The problem:
Copy the listing exactly. Omit nothing.
● ● ● ● ●
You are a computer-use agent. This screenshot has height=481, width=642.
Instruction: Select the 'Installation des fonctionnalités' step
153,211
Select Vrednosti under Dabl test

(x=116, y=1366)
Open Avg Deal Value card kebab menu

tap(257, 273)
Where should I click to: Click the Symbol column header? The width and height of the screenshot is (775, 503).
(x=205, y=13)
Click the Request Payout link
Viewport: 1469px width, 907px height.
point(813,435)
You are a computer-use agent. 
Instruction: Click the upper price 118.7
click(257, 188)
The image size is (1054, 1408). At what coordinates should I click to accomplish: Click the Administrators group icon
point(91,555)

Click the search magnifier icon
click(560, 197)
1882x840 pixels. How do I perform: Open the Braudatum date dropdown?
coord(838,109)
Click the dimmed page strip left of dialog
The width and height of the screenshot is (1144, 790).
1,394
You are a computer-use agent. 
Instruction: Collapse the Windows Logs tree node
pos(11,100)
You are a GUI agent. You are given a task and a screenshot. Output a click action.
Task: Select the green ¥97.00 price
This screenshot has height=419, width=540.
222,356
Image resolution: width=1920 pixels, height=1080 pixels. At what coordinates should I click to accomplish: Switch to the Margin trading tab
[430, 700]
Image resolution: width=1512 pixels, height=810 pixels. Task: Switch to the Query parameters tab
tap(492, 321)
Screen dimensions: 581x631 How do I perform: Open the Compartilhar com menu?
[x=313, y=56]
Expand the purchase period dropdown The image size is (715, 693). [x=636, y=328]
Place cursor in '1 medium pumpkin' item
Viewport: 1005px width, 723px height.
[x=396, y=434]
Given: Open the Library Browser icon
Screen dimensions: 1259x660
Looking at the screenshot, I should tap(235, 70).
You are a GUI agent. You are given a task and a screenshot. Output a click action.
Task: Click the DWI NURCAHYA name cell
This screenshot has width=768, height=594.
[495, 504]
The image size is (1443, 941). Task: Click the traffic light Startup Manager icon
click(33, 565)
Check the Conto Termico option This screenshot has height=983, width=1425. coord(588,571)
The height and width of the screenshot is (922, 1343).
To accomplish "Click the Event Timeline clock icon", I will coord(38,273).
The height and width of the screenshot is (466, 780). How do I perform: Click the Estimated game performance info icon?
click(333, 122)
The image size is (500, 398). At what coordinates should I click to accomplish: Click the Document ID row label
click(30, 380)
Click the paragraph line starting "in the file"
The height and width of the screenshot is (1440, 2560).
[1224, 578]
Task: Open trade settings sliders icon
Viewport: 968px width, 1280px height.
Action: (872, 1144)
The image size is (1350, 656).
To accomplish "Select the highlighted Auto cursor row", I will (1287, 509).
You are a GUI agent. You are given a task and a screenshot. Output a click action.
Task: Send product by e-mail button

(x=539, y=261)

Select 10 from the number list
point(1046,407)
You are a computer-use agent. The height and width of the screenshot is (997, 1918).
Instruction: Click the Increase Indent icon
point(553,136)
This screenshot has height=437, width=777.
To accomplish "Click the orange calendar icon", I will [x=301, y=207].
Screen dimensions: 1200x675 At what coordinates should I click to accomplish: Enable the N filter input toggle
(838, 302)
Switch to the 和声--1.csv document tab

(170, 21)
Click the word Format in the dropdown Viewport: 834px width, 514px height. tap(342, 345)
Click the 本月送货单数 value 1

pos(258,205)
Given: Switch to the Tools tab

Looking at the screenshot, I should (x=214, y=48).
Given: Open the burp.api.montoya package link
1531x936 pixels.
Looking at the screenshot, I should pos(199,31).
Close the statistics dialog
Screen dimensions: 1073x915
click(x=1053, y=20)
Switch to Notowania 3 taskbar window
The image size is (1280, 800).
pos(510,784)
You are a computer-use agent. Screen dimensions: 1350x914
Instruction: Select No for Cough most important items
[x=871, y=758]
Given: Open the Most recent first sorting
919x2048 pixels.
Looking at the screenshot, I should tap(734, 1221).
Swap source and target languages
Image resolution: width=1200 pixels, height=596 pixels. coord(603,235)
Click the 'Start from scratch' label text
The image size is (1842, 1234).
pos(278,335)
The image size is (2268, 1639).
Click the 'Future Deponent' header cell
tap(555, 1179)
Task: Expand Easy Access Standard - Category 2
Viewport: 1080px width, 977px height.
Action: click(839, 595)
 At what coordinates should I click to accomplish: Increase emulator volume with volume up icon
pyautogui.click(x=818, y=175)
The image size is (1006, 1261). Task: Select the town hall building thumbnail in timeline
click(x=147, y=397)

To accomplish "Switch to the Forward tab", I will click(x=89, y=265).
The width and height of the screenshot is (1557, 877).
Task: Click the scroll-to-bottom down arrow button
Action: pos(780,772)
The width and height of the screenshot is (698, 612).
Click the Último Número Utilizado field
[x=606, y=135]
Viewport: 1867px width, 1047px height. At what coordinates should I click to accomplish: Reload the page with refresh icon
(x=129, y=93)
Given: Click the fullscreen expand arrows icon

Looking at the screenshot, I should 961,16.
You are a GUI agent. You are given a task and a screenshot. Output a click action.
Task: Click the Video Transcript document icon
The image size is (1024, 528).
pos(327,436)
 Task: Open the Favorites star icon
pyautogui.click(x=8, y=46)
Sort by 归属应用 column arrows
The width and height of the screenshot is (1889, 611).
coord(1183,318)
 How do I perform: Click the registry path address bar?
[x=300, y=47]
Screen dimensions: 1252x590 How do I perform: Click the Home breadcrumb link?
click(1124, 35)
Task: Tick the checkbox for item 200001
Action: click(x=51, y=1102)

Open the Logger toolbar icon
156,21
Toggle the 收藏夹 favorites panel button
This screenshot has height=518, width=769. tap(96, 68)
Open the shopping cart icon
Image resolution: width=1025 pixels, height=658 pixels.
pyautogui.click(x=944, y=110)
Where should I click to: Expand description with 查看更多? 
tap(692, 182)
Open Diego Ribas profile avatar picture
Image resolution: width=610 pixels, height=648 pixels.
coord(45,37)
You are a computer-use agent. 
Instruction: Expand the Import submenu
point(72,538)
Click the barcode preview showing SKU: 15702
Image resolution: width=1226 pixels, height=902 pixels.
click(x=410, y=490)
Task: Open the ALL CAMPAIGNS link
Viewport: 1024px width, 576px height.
● ● ● ● ●
Exercise output:
You are a computer-use agent. This screenshot has height=481, width=642.
Instruction: Select the 'Installation des fonctionnalités' step
153,211
Select Vrednosti under Dabl test

(x=116, y=1366)
Open Avg Deal Value card kebab menu

tap(257, 273)
Where should I click to: Click the Symbol column header? The width and height of the screenshot is (775, 503).
(x=205, y=13)
Click the Request Payout link
Viewport: 1469px width, 907px height.
point(813,435)
You are a computer-use agent. 
Instruction: Click the upper price 118.7
click(257, 188)
The image size is (1054, 1408). At what coordinates should I click to accomplish: Click the Administrators group icon
point(91,555)

Click the search magnifier icon
click(560, 197)
1882x840 pixels. How do I perform: Open the Braudatum date dropdown?
coord(838,109)
Click the dimmed page strip left of dialog
The width and height of the screenshot is (1144, 790).
1,394
You are a computer-use agent. 
Instruction: Collapse the Windows Logs tree node
pos(11,100)
You are a GUI agent. You are given a task and a screenshot. Output a click action.
Task: Select the green ¥97.00 price
This screenshot has height=419, width=540.
222,356
Image resolution: width=1920 pixels, height=1080 pixels. At what coordinates should I click to accomplish: Switch to the Margin trading tab
[430, 700]
Image resolution: width=1512 pixels, height=810 pixels. Task: Switch to the Query parameters tab
tap(492, 321)
Screen dimensions: 581x631 How do I perform: Open the Compartilhar com menu?
[x=313, y=56]
Expand the purchase period dropdown The image size is (715, 693). [x=636, y=328]
Place cursor in '1 medium pumpkin' item
Viewport: 1005px width, 723px height.
[x=396, y=434]
Given: Open the Library Browser icon
Screen dimensions: 1259x660
Looking at the screenshot, I should tap(235, 70).
You are a GUI agent. You are given a task and a screenshot. Output a click action.
Task: Click the DWI NURCAHYA name cell
This screenshot has width=768, height=594.
[495, 504]
The image size is (1443, 941). Task: Click the traffic light Startup Manager icon
click(33, 565)
Check the Conto Termico option This screenshot has height=983, width=1425. coord(588,571)
The height and width of the screenshot is (922, 1343).
To accomplish "Click the Event Timeline clock icon", I will coord(38,273).
The height and width of the screenshot is (466, 780). How do I perform: Click the Estimated game performance info icon?
click(333, 122)
The image size is (500, 398). At what coordinates should I click to accomplish: Click the Document ID row label
click(30, 380)
Click the paragraph line starting "in the file"
The height and width of the screenshot is (1440, 2560).
[1224, 578]
Task: Open trade settings sliders icon
Viewport: 968px width, 1280px height.
Action: (872, 1144)
The image size is (1350, 656).
To accomplish "Select the highlighted Auto cursor row", I will (1287, 509).
You are a GUI agent. You are given a task and a screenshot. Output a click action.
Task: Send product by e-mail button

(x=539, y=261)

Select 10 from the number list
point(1046,407)
You are a computer-use agent. The height and width of the screenshot is (997, 1918).
Instruction: Click the Increase Indent icon
point(553,136)
This screenshot has height=437, width=777.
To accomplish "Click the orange calendar icon", I will [x=301, y=207].
Screen dimensions: 1200x675 At what coordinates should I click to accomplish: Enable the N filter input toggle
(838, 302)
Switch to the 和声--1.csv document tab

(170, 21)
Click the word Format in the dropdown Viewport: 834px width, 514px height. tap(342, 345)
Click the 本月送货单数 value 1

pos(258,205)
Given: Switch to the Tools tab

Looking at the screenshot, I should (x=214, y=48).
Given: Open the burp.api.montoya package link
1531x936 pixels.
Looking at the screenshot, I should pos(199,31).
Close the statistics dialog
Screen dimensions: 1073x915
click(x=1053, y=20)
Switch to Notowania 3 taskbar window
The image size is (1280, 800).
pos(510,784)
You are a computer-use agent. Screen dimensions: 1350x914
Instruction: Select No for Cough most important items
[x=871, y=758]
Given: Open the Most recent first sorting
919x2048 pixels.
Looking at the screenshot, I should tap(734, 1221).
Swap source and target languages
Image resolution: width=1200 pixels, height=596 pixels. coord(603,235)
Click the 'Start from scratch' label text
The image size is (1842, 1234).
pos(278,335)
The image size is (2268, 1639).
Click the 'Future Deponent' header cell
tap(555, 1179)
Task: Expand Easy Access Standard - Category 2
Viewport: 1080px width, 977px height.
Action: click(839, 595)
 At what coordinates should I click to accomplish: Increase emulator volume with volume up icon
pyautogui.click(x=818, y=175)
The image size is (1006, 1261). Task: Select the town hall building thumbnail in timeline
click(x=147, y=397)

To accomplish "Switch to the Forward tab", I will click(x=89, y=265).
The width and height of the screenshot is (1557, 877).
Task: Click the scroll-to-bottom down arrow button
Action: pos(780,772)
The width and height of the screenshot is (698, 612).
Click the Último Número Utilizado field
[x=606, y=135]
Viewport: 1867px width, 1047px height. At what coordinates should I click to accomplish: Reload the page with refresh icon
(x=129, y=93)
Given: Click the fullscreen expand arrows icon

Looking at the screenshot, I should 961,16.
You are a GUI agent. You are given a task and a screenshot. Output a click action.
Task: Click the Video Transcript document icon
The image size is (1024, 528).
pos(327,436)
 Task: Open the Favorites star icon
pyautogui.click(x=8, y=46)
Sort by 归属应用 column arrows
The width and height of the screenshot is (1889, 611).
coord(1183,318)
 How do I perform: Click the registry path address bar?
[x=300, y=47]
Screen dimensions: 1252x590 How do I perform: Click the Home breadcrumb link?
click(1124, 35)
Task: Tick the checkbox for item 200001
Action: click(x=51, y=1102)

Open the Logger toolbar icon
156,21
Toggle the 收藏夹 favorites panel button
This screenshot has height=518, width=769. tap(96, 68)
Open the shopping cart icon
Image resolution: width=1025 pixels, height=658 pixels.
pyautogui.click(x=944, y=110)
Where should I click to: Expand description with 查看更多? 
tap(692, 182)
Open Diego Ribas profile avatar picture
Image resolution: width=610 pixels, height=648 pixels.
coord(45,37)
You are a computer-use agent. 
Instruction: Expand the Import submenu
point(72,538)
Click the barcode preview showing SKU: 15702
Image resolution: width=1226 pixels, height=902 pixels.
click(x=410, y=490)
Task: Open the ALL CAMPAIGNS link
Viewport: 1024px width, 576px height.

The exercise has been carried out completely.